* begin Information shown *
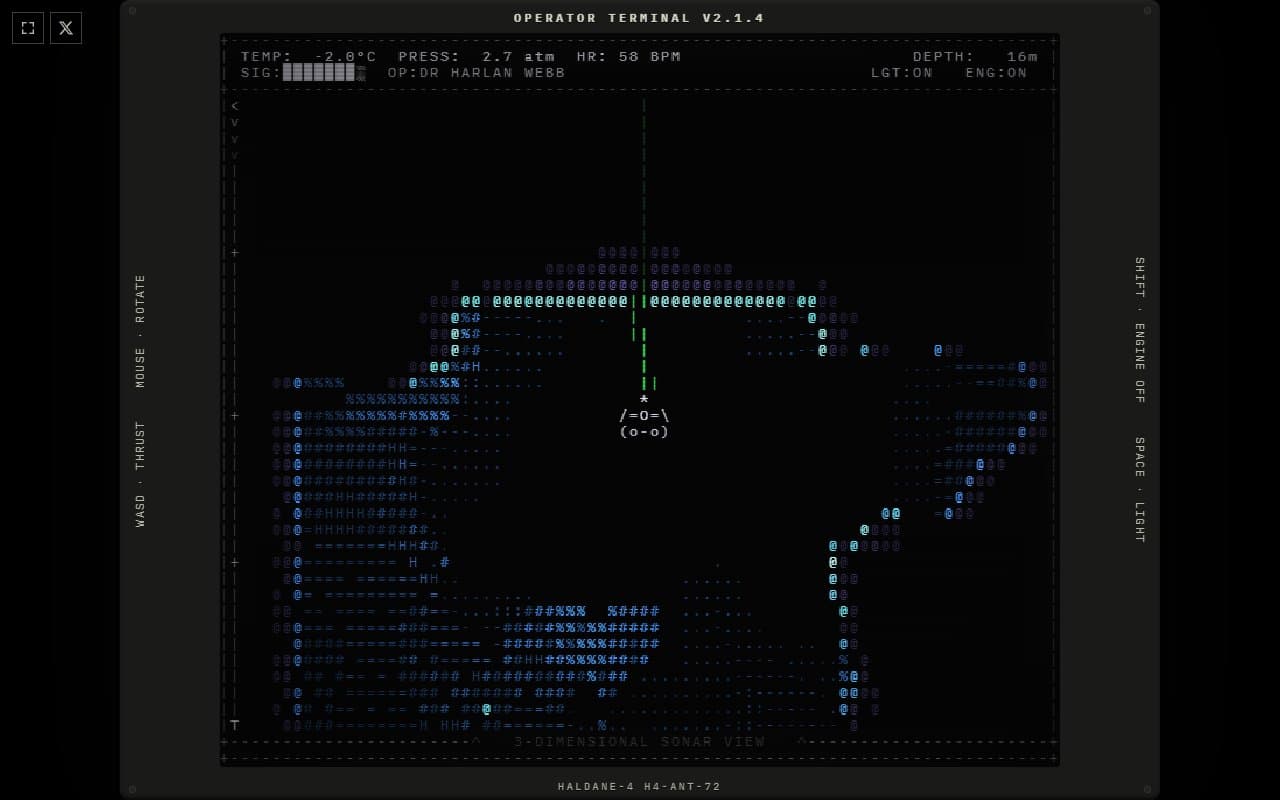Screen dimensions: 1280x800
Task: Click the HALDANE-4 H4-ANT-72 label
Action: [639, 787]
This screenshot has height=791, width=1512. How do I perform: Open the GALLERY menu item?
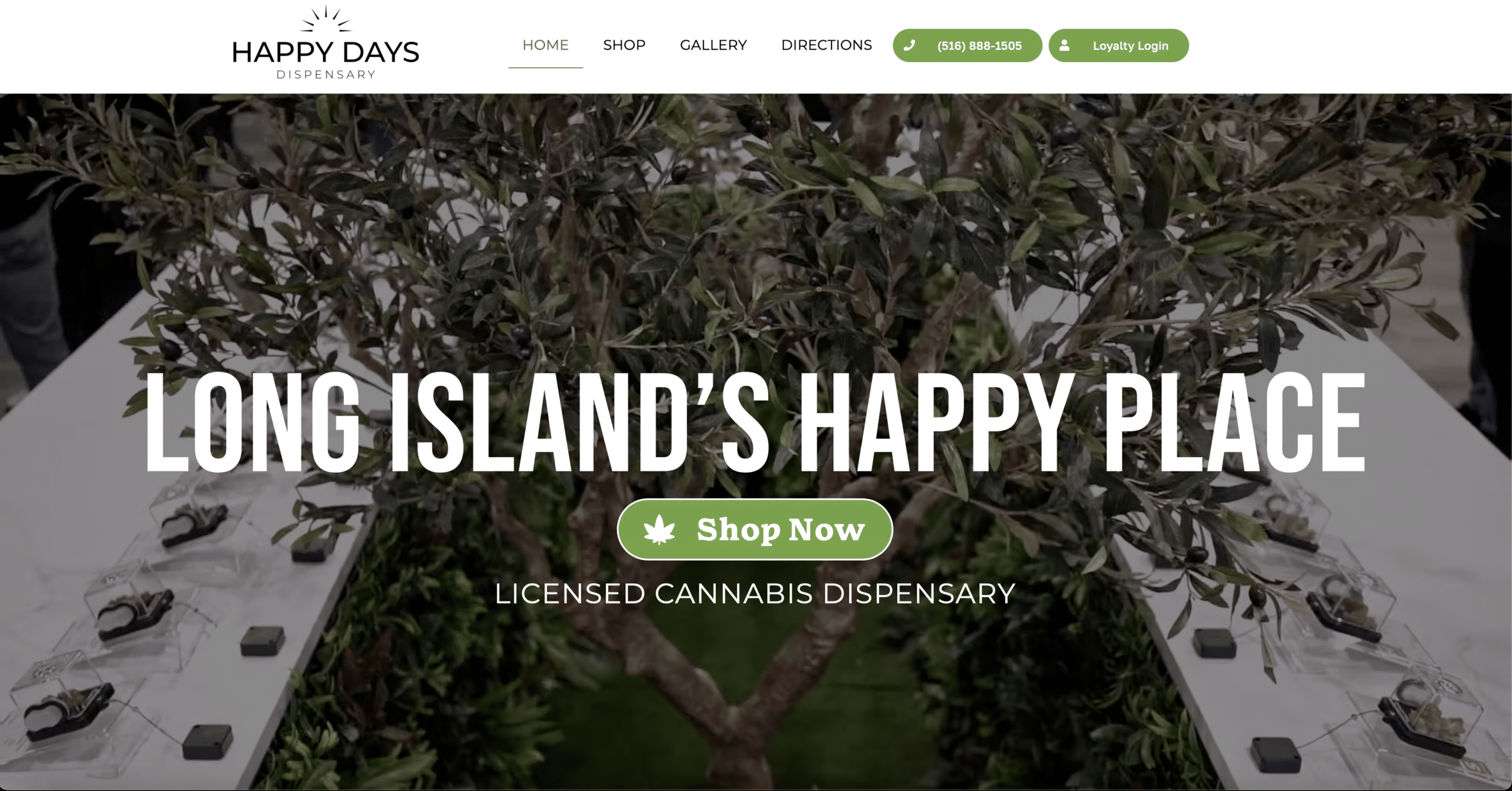[713, 45]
* end Information shown *
» **Task instructions**: Return every line of the items above unchanged, with the pictures left out.

» **Solution to the exercise**:
Screen dimensions: 1280x800
Task: Click the HALDANE-4 H4-ANT-72 label
Action: [639, 787]
This screenshot has height=791, width=1512. How do I perform: Open the GALLERY menu item?
[713, 45]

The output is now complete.